Ethanol plant hinges on feasibility, say ANSA McAl officials

-blame logistics for delay in MOU disclosure

ANSA McAl executives yesterday rejected claims that the Trinidad-based conglomerate signed a secret deal with the Government of Guyana (GoG) to establish an ethanol plant here, saying that much depends on a feasibility study due to be completed by year-end.

“This is by no means an undercover deal or transaction. There was no deal or there is no transaction. What there is, is a commitment by us to spend TT$17M to prove if we have a project or not… that is simply what is on the table,” said Group Finance Director for ANSA McAl Aneal Maharaj, at a press conference at the Pegasus Hotel yesterday.

ANSA McAl’s Finance Director Aneal Maharaj (2nd from right) and Business Development Executive Anthony Sabga III (centre) flanked by other executives of the Trinidadian company at the press conference yesterday.

The statements from ANSA McAl executives come in the wake of controversy surrounding the recent disclosure of a bilateral Memorandum of Understanding (MoU)  signed in September last year by the GoG and the company. News of the signing only came to the local public’s attention through an article published in the Trinidadian Guardian newspaper last Thursday. The GoG has denied that the bio-fuel MoU signed with ANSA McAl was “secret” and said that the Trinidadian conglomerate was selected after its proposal was scrutinized by technical experts in the field of bio-energy.

“It’s obvious that there is some level of lag between the signing of the agreement and when this release was actually sent out. Certainly, there is nothing sinister about that. There were certain aspects of a release that needed to be jointly agreed to… these are not CIA files, this is just a matter of logistics,” Group Business Development Executive Anthony Sabga III said yesterday.

He suggested that delay in releasing information was due to the regional and general elections here in November, coupled with ANSA McAl’s focus on other projects and the carnival season. He said, “You did go through an elections and as such a public relations release was maybe not a priority, seeing that the government was going into an election at the time….”

The government here has not explained why it did not release a statement on the signing of the MOU.

Through a PowerPoint presentation, Maharaj detailed its gestational phase to the present estimated TT$17M feasibility research phase. He also gave an overview of the long-term benefits of the project but said that futuristic investment questions were premature and could only be answered after the completion of the research.

ANSA McAl hopes that given a favourable feasibility study focused on risks involved in areas of land, soil-type, land-preparation, sugarcane variety, transportation, choice of plant technology, potential revenues and labour costs, it will be able to pump some USD$250-300M into the ethanol plant project here.

The company hopes to produce 40 million gallons of ethanol from two million tons of sugarcane, with 152 million liters (nameplate capacity) of ethanol annually.

Guyana was selected for the exploration of the investment because of its stable currency, its over 300 years of experience in the cultivation of sugar cane—the crop that would most probably  be used to produce ethanol—and ANSA McAl’s business record here.

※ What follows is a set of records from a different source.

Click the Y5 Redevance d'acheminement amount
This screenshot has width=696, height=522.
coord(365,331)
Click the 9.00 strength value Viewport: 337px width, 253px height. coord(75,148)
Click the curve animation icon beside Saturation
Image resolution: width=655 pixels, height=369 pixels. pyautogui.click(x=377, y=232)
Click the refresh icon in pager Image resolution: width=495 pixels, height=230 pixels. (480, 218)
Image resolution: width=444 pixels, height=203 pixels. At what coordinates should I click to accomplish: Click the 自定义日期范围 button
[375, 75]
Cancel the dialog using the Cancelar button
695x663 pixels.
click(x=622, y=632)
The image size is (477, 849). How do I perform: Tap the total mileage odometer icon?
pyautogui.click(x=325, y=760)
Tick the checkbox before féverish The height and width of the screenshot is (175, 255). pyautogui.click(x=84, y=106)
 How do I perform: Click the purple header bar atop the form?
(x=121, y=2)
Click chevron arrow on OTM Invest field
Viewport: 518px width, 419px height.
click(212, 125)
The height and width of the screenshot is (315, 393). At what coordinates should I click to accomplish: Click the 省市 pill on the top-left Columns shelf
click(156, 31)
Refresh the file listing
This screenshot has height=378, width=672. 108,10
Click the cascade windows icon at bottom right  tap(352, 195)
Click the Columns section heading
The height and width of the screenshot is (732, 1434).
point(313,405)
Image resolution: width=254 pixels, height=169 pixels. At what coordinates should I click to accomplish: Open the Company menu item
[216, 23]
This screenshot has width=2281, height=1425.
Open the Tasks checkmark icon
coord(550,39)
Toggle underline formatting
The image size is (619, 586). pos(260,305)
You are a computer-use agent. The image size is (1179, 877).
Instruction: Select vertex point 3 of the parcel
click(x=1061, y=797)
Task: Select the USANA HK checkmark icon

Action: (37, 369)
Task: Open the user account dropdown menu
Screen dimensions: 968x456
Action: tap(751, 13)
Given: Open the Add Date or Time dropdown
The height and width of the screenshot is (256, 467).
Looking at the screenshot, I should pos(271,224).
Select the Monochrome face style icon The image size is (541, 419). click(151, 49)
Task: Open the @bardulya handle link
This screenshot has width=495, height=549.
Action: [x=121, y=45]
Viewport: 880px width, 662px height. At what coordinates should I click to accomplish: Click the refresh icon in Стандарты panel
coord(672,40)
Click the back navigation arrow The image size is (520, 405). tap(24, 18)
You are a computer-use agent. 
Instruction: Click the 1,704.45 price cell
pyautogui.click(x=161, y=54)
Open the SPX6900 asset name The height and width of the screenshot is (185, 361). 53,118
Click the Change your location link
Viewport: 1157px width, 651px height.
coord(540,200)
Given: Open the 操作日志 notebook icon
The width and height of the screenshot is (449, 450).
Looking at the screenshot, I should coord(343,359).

ANSA McAl is of the view that the ethanol plant project would be beneficial to all Guyanese and looks forward to the local support.

An area in Berbice, including parts of the Canje Basin, will be used as the proposed site but the company officials stated that research would not be limited to that particular area. Given global warnings that as the world moves towards renewable energy in the form of ethanol that food production will decrease, company officials assured that  this would not be the case in Guyana, given that the proposed lands are virgin lands and that current sugar cane production would not be interrupted.

The officials declared that they are committed to sharing details of the research findings but would first seek agreement from the GoG. “At the end of the day, this is business and business has a competitive nature. ANSA McAl competes for capital and competes for projects with many other companies regionally, so I will be hesitant to give you an assurance that we will share that agreement with you,” Maharaj added.